# Extreme Multi-label Text Classification

## Contents

## Presented By

Mohan Wu

## Introduction

In this paper, the authors are interested a field of problems called extreme classification. These problems involve training a classifier to give the most relevant tags for any given text. The difficulties arise from the fact that the label set is so large so that most models would fail. The authors propose a new model called APLC-XLNet which fine-tunes the generalized autoregressive pre-trained model (XLNet) by using Adaptive Probabilistic Label Clusters (APLC) to calculate cross-entropy loss. This method takes advantage of unbalanced label distributions by forming clusters to reduce training time. The authors experimented on five different datasets and showed that their method far outweighs the existing state-of-the-art models.

## Motivation

Extreme multi-label text classification (XMTC) has applications in many recent problems such as providing word representations of a large vocabulary [1], tagging Wikipedia articles with relevant labels [2], and giving product descriptions for search advertisements [3]. The authors are motivated by the shortcomings of traditional methods in the creation of XMTC. For example, one such method of classifying text is the bag-of-words (BOW) approach where a vector represents the frequency of a word in a corpus. However, BOW does not consider the location of the words so it cannot determine context and semantics. Motivated by the success of transfer learning in a wide range of natural language processing (NLP) problems [10], the authors propose to adapt XLNet [4] to the XMTC problem. The final challenge is that the labeling distribution can be very sparse for some labels. The authors solve this problem by combining the Probabilistic Label Tree [5] method and the Adaptive Softmax [6] to propose APLC.

## Related Work

Two approaches have been proposed to solve the XMTC problem: traditional BOW techniques, and modern deep learning models.

### BOW Approaches

The traditional BOW approach contains three different approaches: one-vs-all approaches, embedding-based approaches, and tree-based approaches.

Intuitively, researchers can apply the one-vs-all approach in which they can fit a classifier for each label and thus XMTC reduces to a binary classification problem. This technique has been shown to achieve high accuracy; however, due to a large number of labels, this approach is very computationally expensive. There have been some techniques to reduce the complexity by pruning weights (PDSparse) to induce sparsity, however this method is quite expensive. PPDSparse was introduced to parallelize PDSparse in a large-scaled distributed setting. Additionally, DiSMEC was introduced as another extension to PDSparse that allows for a distributed and parallel training mechanism which can be done efficiently by a novel negative sampling technique in addition to the pruning of spurious weights. Another approach is to simply apply a dimensional reduction technique on the label space. However, doing so has shown to have serious negative effects on the prediction accuracy due to loss of information in the compression phase. Finally, another approach is to use a tree to partition labels into groups based on similarity. This approach has shown to be quite fast but unfortunately, due to the problems with BOW methods, the accuracy is poor.

- **Recorded information**

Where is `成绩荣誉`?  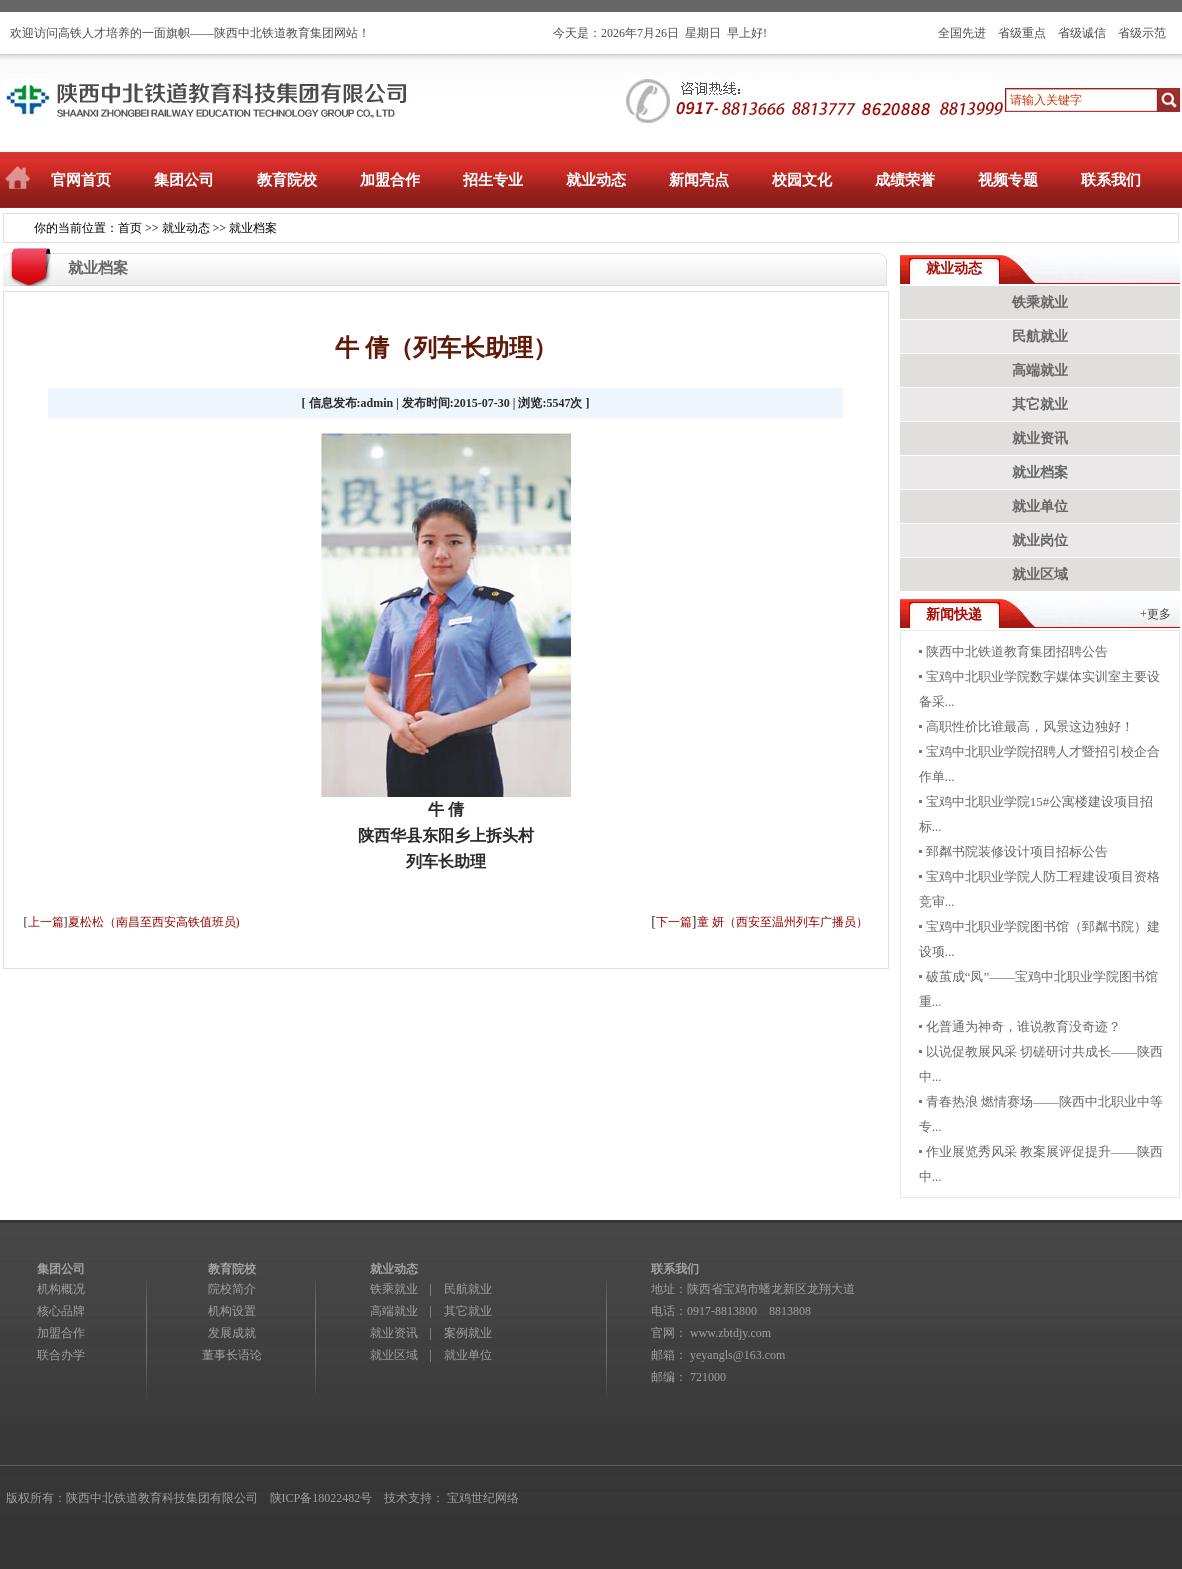
成绩荣誉 is located at coordinates (905, 180).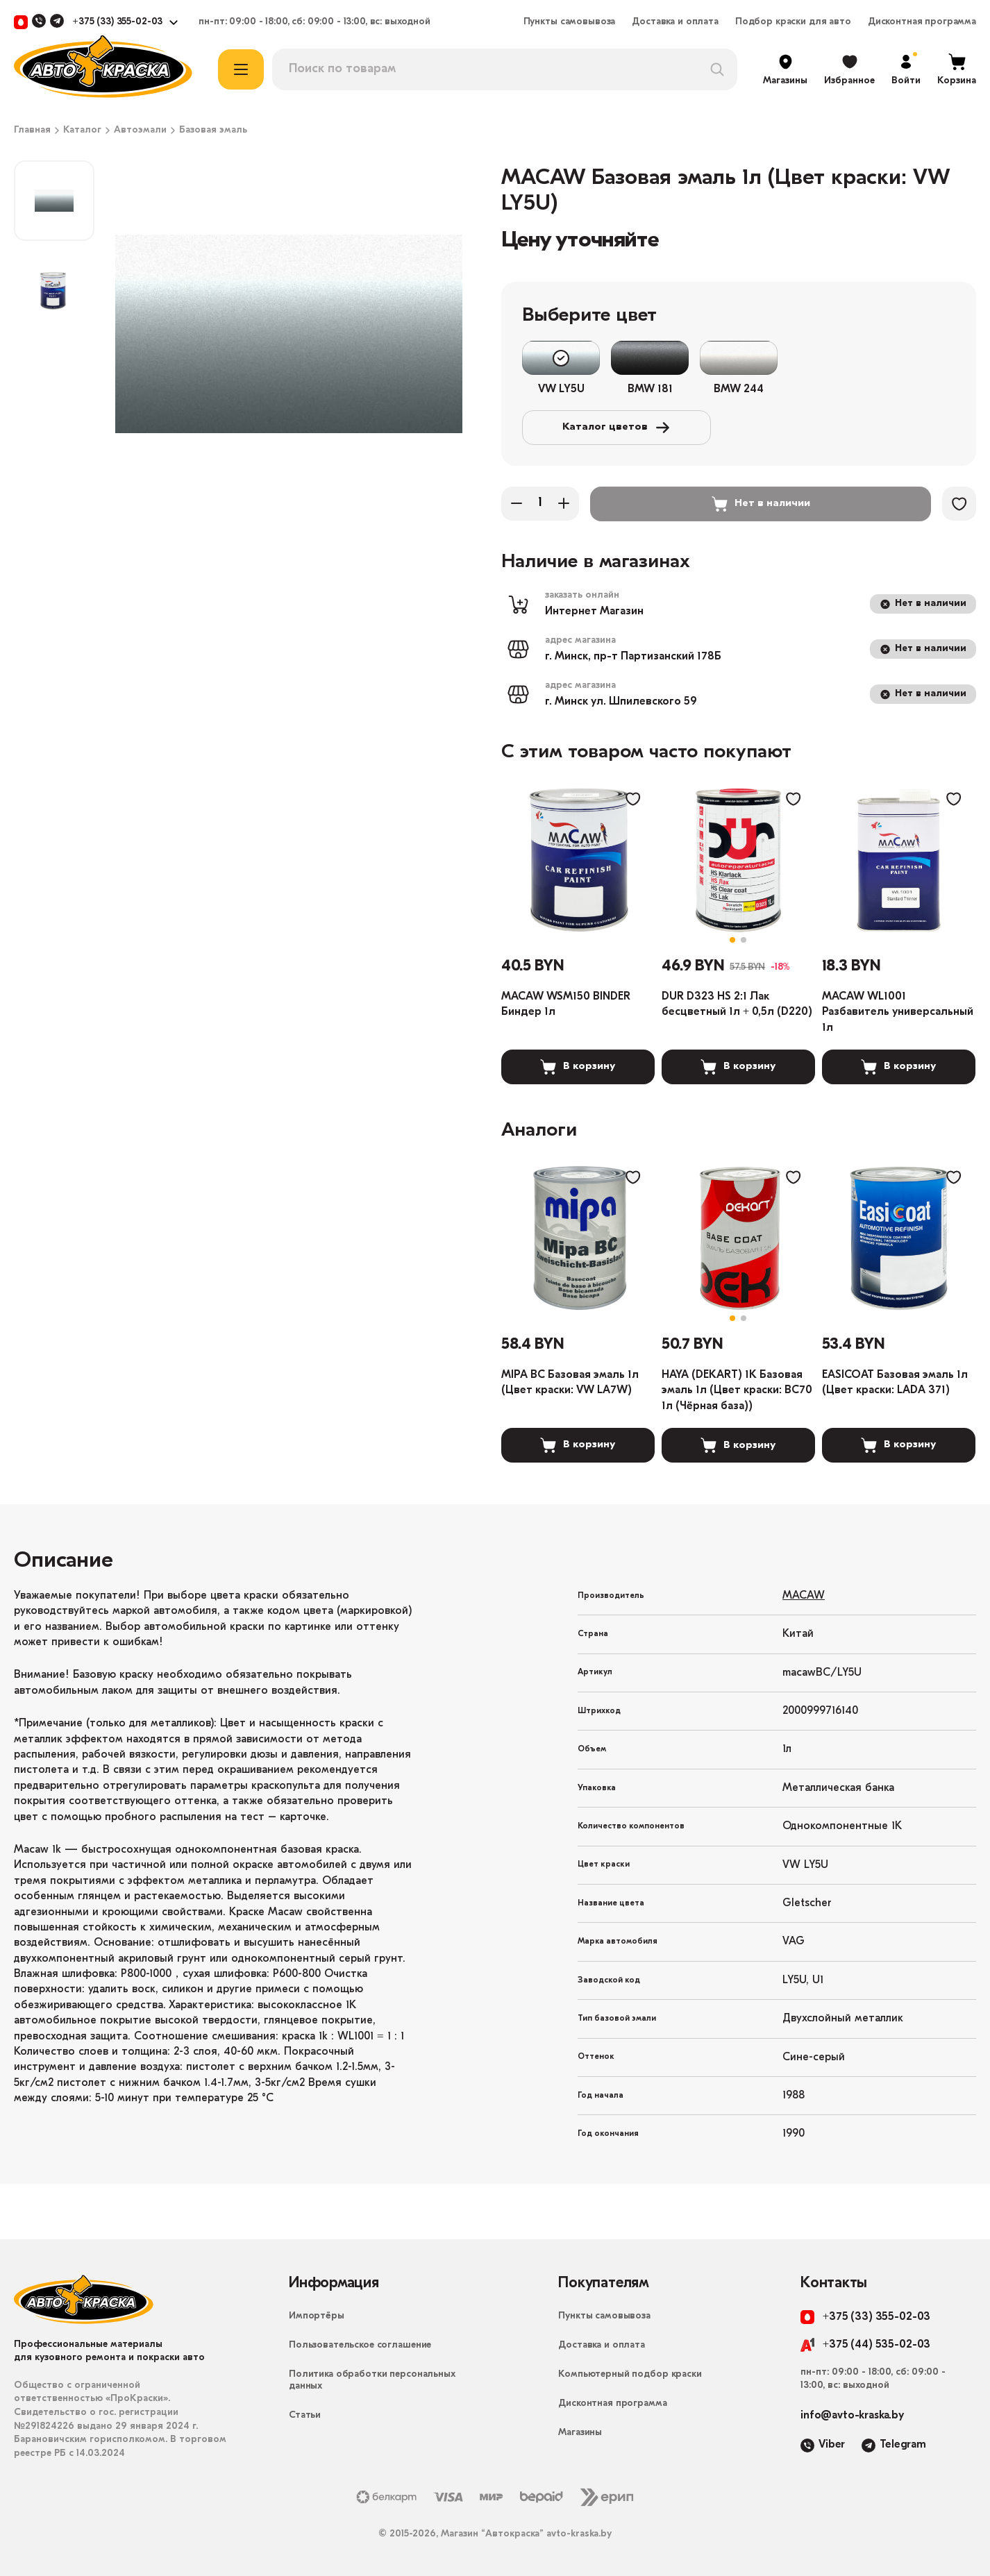 This screenshot has height=2576, width=990. Describe the element at coordinates (372, 2380) in the screenshot. I see `Политика обработки персональных данных` at that location.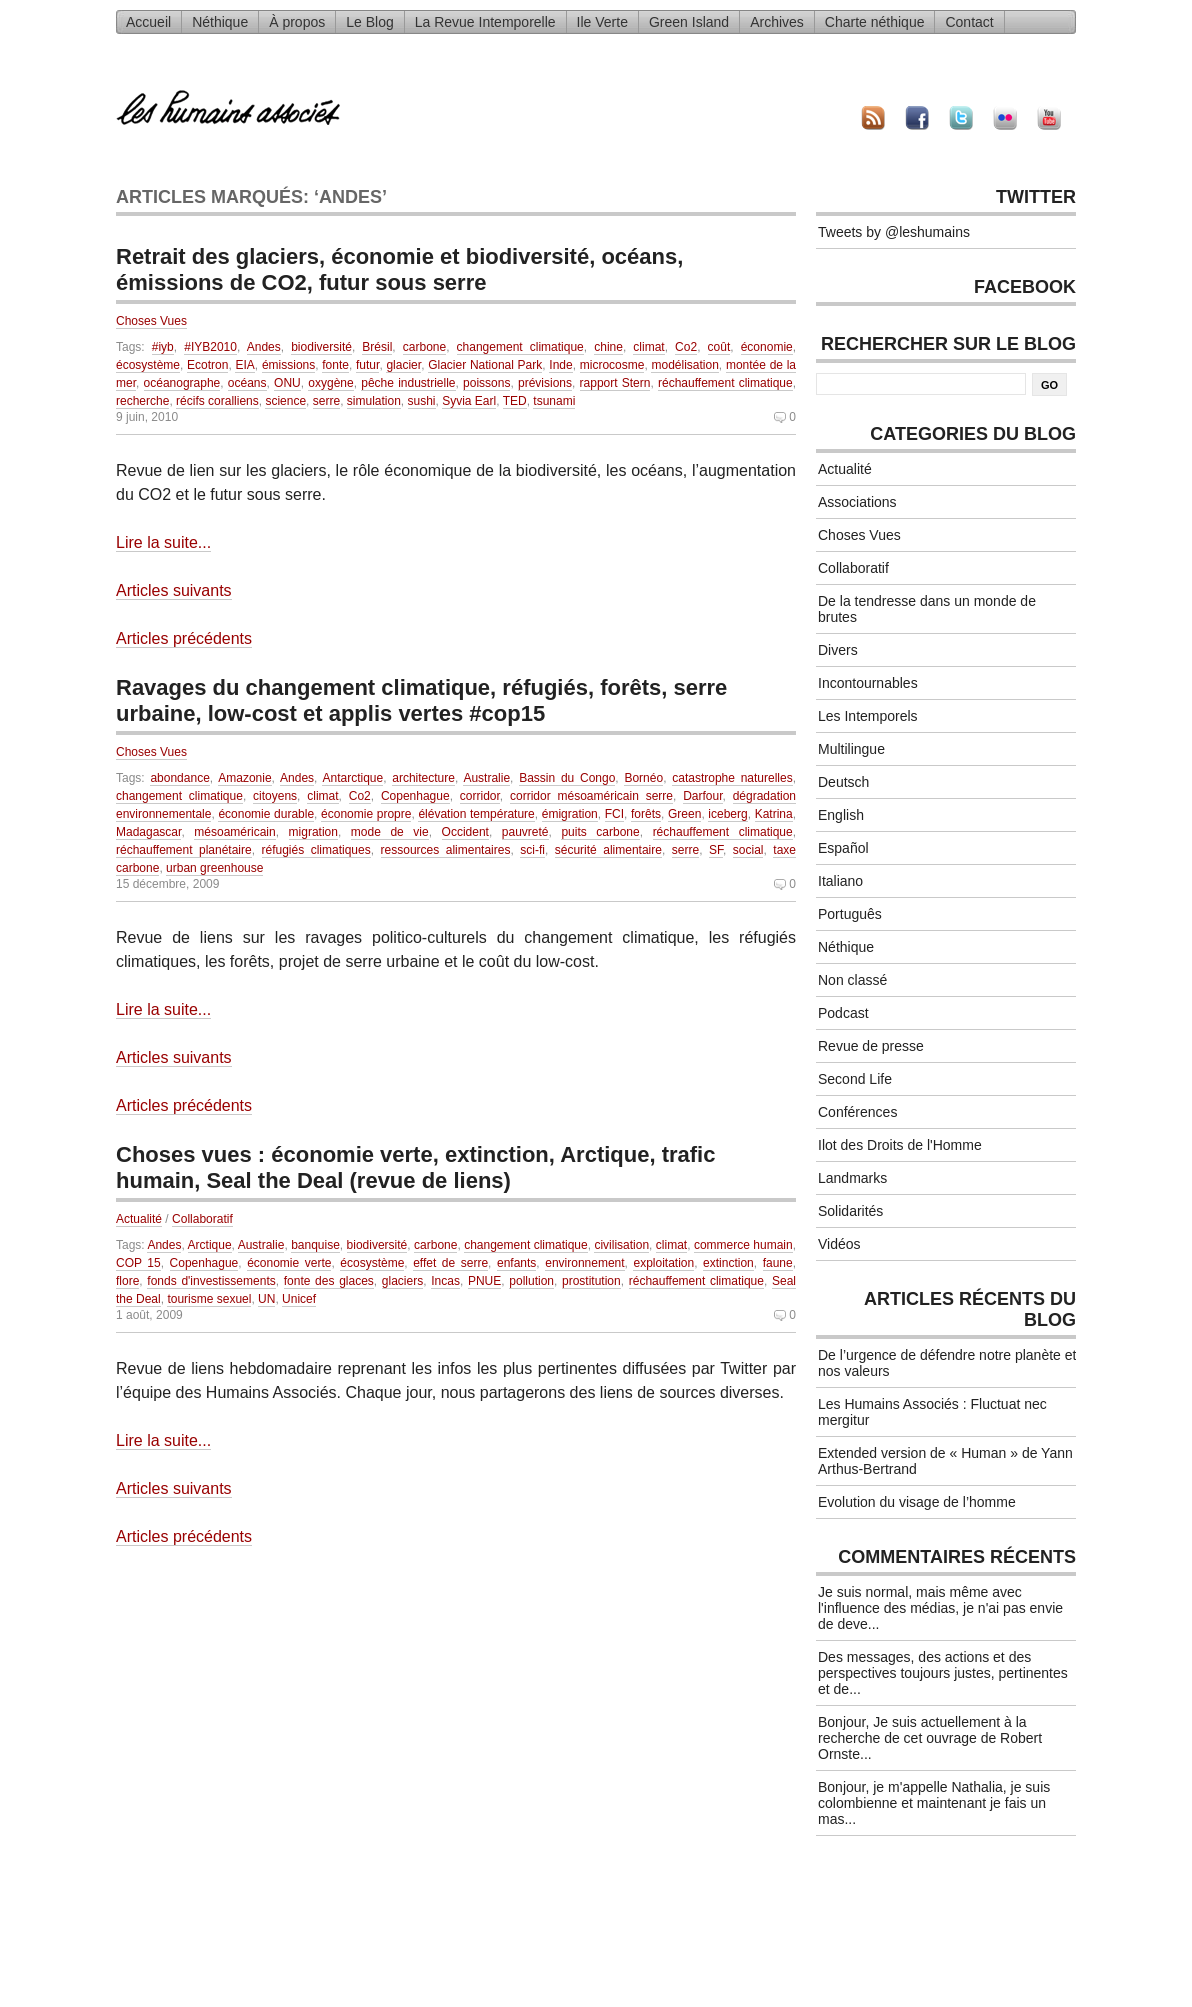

- **Tasks**
1. Answer these from the extreme classification summary:
(a) What is the name of the model the authors propose?
(b) Which two methods do the authors combine to propose APLC?
(c) What was PPDSparse introduced to do?
2. Retype the part of the extreme classification summary that opens with the words "## Presented By" and closes with "existing state-of-the-art models.", keeping every character unchanged.
These lines have no connection to the extreme classification summary.

- **Responses**
1.
(a) APLC-XLNet
(b) The Probabilistic Label Tree method and the Adaptive Softmax
(c) To parallelize PDSparse in a large-scaled distributed setting

2.
## Presented By

Mohan Wu

## Introduction

In this paper, the authors are interested a field of problems called extreme classification. These problems involve training a classifier to give the most relevant tags for any given text. The difficulties arise from the fact that the label set is so large so that most models would fail. The authors propose a new model called APLC-XLNet which fine-tunes the generalized autoregressive pre-trained model (XLNet) by using Adaptive Probabilistic Label Clusters (APLC) to calculate cross-entropy loss. This method takes advantage of unbalanced label distributions by forming clusters to reduce training time. The authors experimented on five different datasets and showed that their method far outweighs the existing state-of-the-art models.